Но к кинорежиссеру не может быть никаких претензий, поскольку, по мысли А. Тарковского, «художник начинается тогда, когда в его замысле или в его ленте возникает свой особый образный строй, своя система мыслей о реальном мире, и режиссер представляет ее на суд зрителя, делится ею со зрителем как своими самыми заветными мечтами. Только при наличии собственного взгляда на вещи режиссер становится художником, а кинематограф искусством»69.

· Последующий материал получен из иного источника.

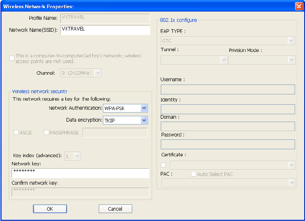Focus the Network key password field

[80, 173]
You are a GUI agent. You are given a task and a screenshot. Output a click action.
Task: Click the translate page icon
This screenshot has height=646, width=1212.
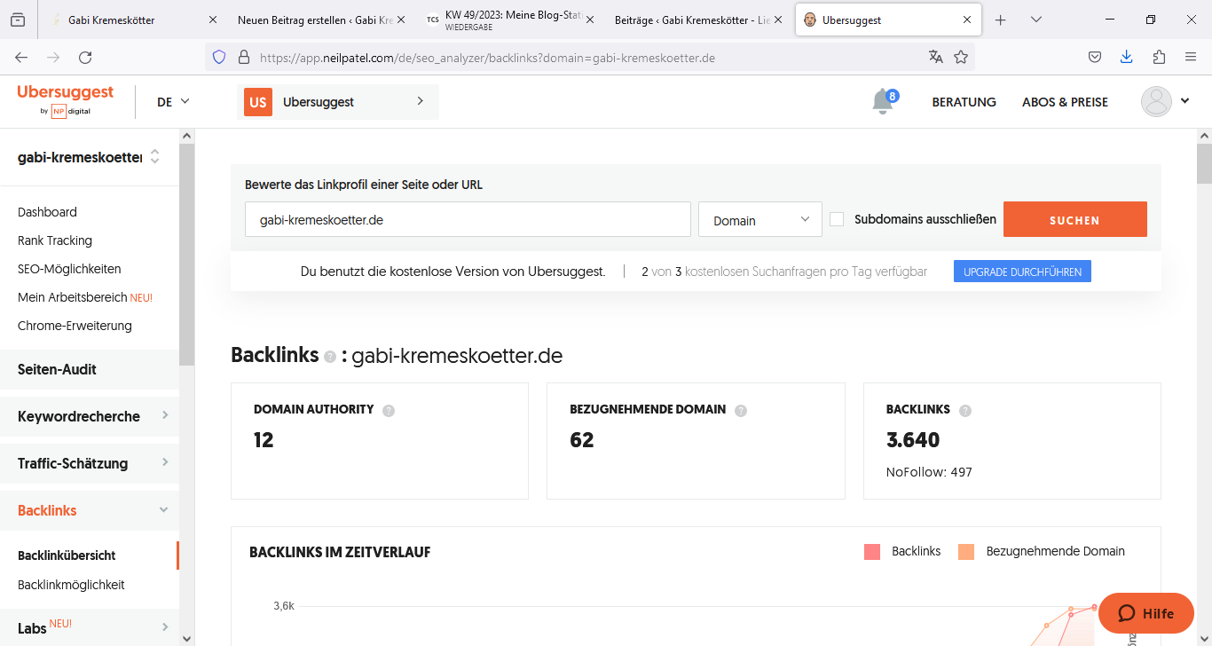click(935, 57)
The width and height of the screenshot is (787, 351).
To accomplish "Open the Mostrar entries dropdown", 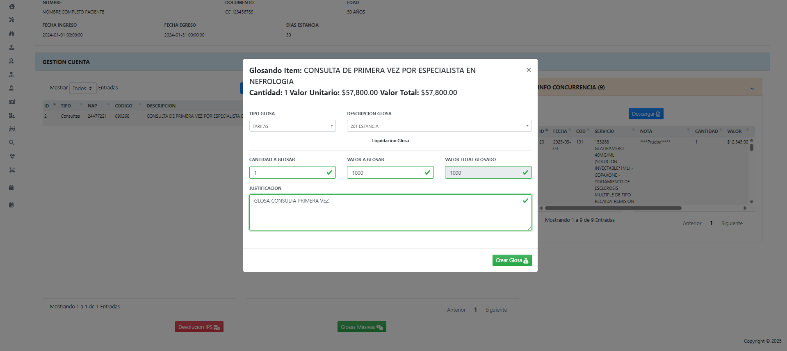I will click(82, 88).
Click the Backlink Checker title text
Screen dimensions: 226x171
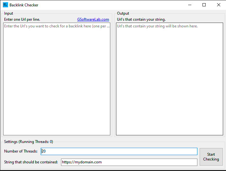pos(24,5)
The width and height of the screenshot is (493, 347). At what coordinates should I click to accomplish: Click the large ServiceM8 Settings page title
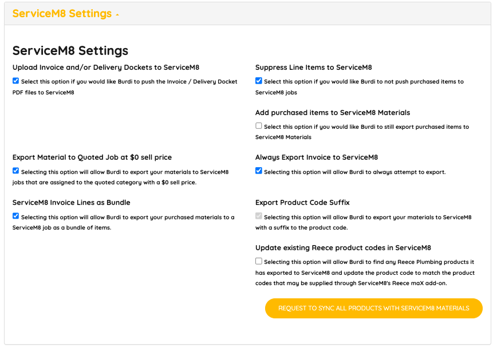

Связь феномена искусства с его удвоением осуществляется в разных эстетиках, стилях и жанрах по-разному, в зависимости от исторически, социально, мировоззренчески, а главное психологически готового к той или иной акции художника. А. Тарковский рассказывает о проведенном им с друзьями-режиссерами эксперименте. Что получится, если один и тот же сюжет или одни и те же диалоги сценария дать выполнить разным художникам? И сам отвечает на этот вопрос: «Я провел такую анкету. На это согласились только Бунюэль, Антониони, Феллини и Брессон»70. Иными словами, только большие и законченные художники позволяют себе повторение, или «удвоение опыта», соглашаются с предлагаемым экспериментом. Но можно добавить, что при любых условиях эксперимент особенно удается тому, кто глубже захвачен замыслом, инициирован. Достаточно напомнить «Гамлета Щигровского уезда» И. С. Тургенева или «Леди Макбет Мценского» Н. С. Лескова.

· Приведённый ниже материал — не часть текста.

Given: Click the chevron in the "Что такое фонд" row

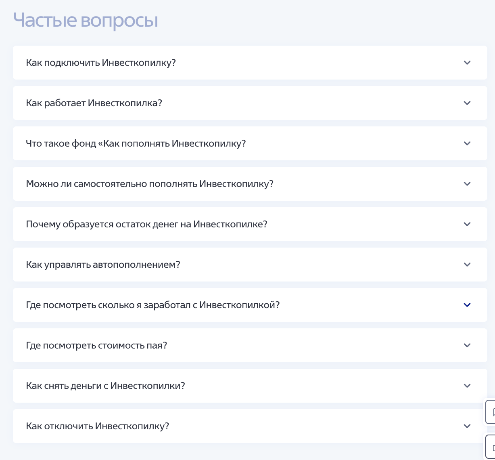Looking at the screenshot, I should [x=467, y=143].
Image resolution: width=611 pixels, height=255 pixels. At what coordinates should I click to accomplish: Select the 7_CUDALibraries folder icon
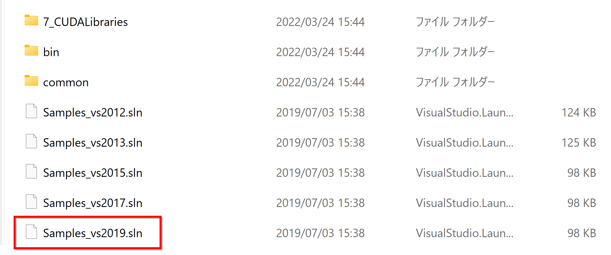[31, 20]
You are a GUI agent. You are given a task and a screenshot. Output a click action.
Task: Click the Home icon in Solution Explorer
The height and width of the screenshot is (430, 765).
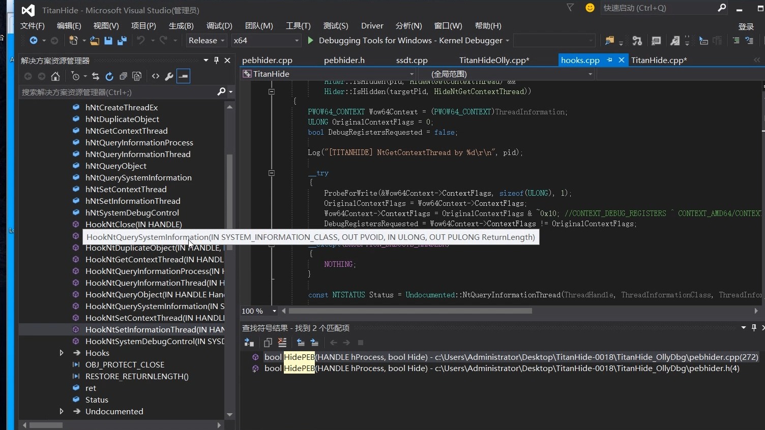coord(55,76)
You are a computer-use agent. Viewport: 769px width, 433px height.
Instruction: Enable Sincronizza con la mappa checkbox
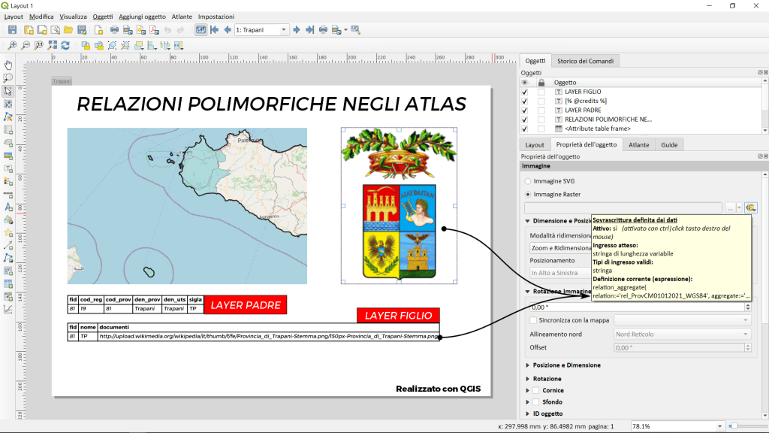coord(534,320)
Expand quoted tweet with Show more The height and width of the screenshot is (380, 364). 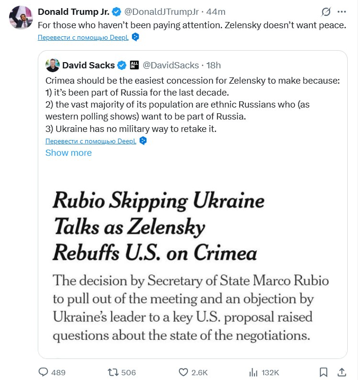point(68,152)
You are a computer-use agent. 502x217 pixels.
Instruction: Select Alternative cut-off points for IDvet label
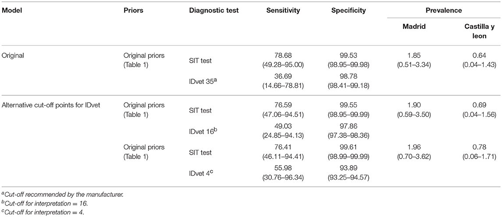click(x=47, y=103)
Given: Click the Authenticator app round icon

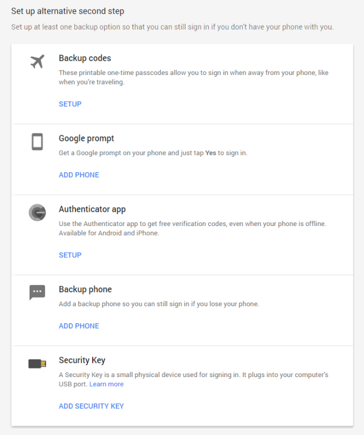Looking at the screenshot, I should point(37,212).
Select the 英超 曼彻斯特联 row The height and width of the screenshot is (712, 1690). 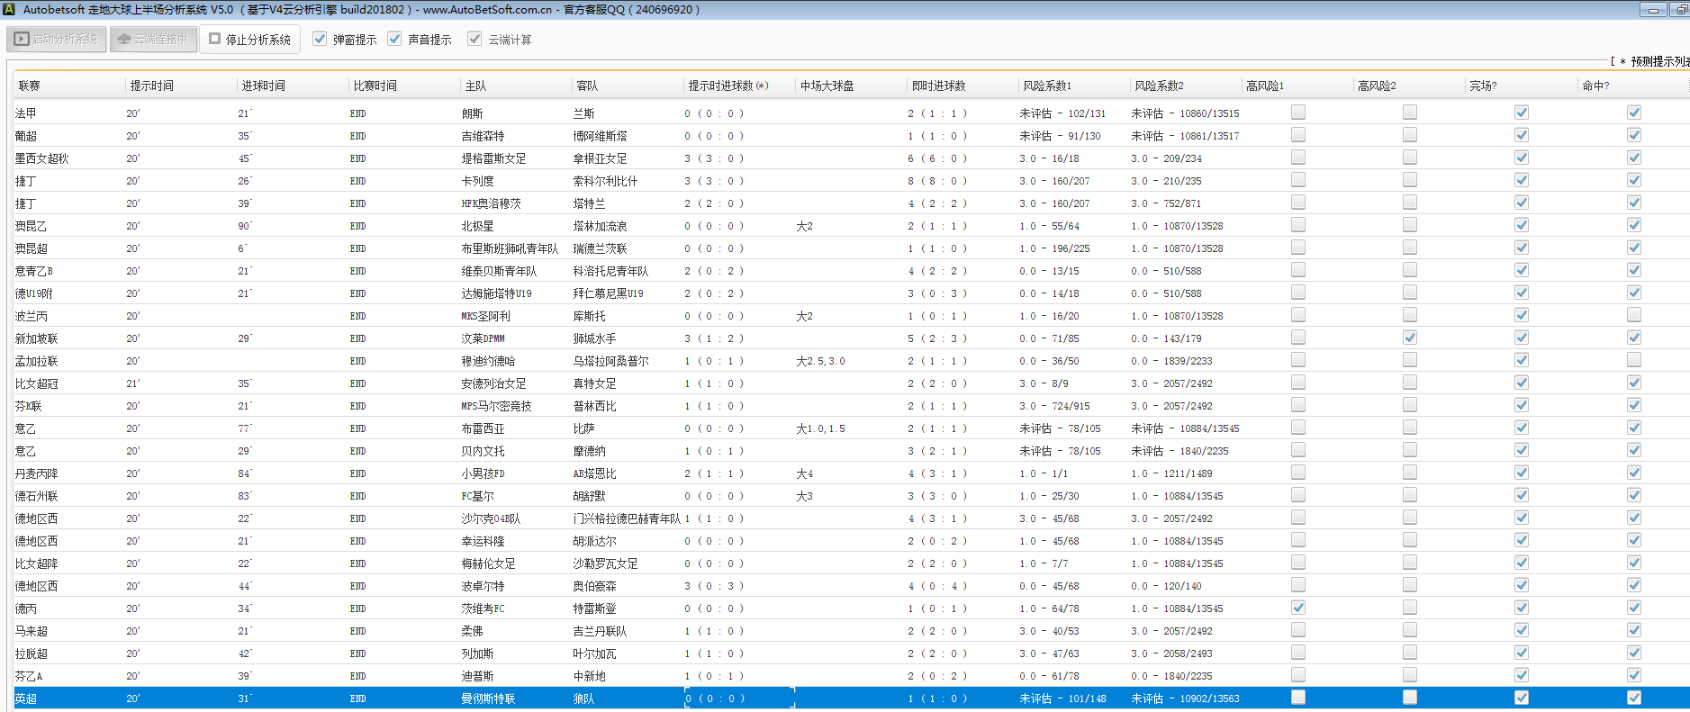click(488, 698)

В искусстве и литературоведении считали и продолжают считать, что если А. влияет на Б., то последний испытывает давление или ощущает мощь его личности. Порой речь идет об использовании стилистики того или иного произведения, общественной позиции, об одинаковом оптическом прицеле или использовании аналогичной художественной формы. Но ведь предметом сходства или заимствования может быть и инициация, вынашивание замысла, под воздействием определенного героя, атмосферы произведения, страстность идеи.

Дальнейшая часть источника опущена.